Aim of the task: Return each line below, from both blocks, that contains the word "height".

Materials provided:
____
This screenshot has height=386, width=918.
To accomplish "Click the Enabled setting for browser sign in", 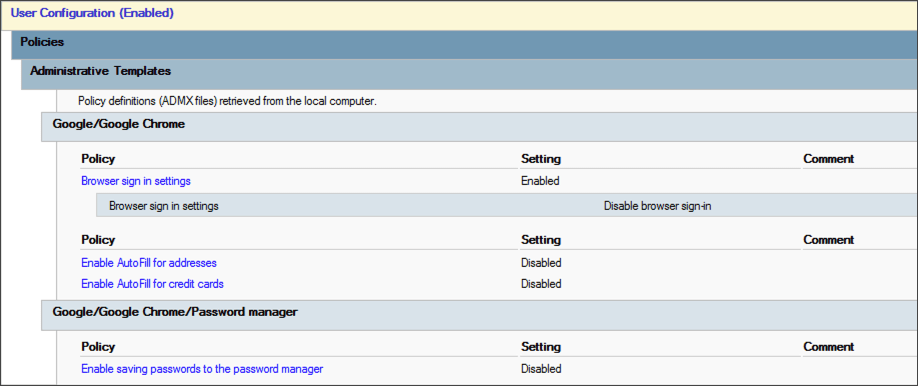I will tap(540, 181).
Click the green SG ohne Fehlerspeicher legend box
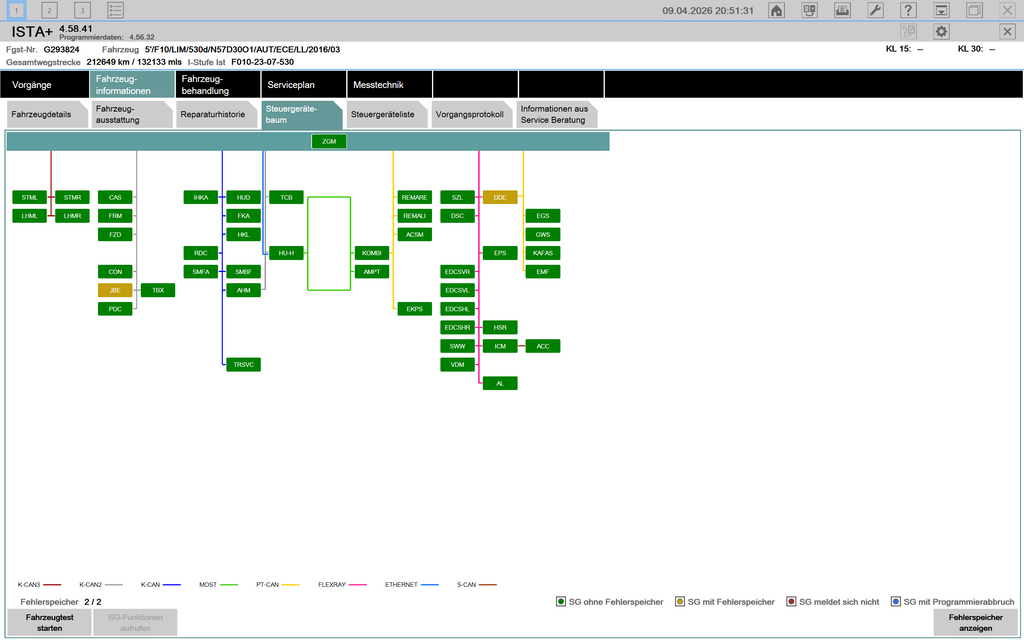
____
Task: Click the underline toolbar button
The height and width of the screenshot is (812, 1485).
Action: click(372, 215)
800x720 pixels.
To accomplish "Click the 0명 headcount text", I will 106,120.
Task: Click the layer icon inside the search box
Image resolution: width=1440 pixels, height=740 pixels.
____
Exercise result:
This screenshot has height=386, width=918.
The height and width of the screenshot is (812, 1485).
Image resolution: width=1440 pixels, height=740 pixels.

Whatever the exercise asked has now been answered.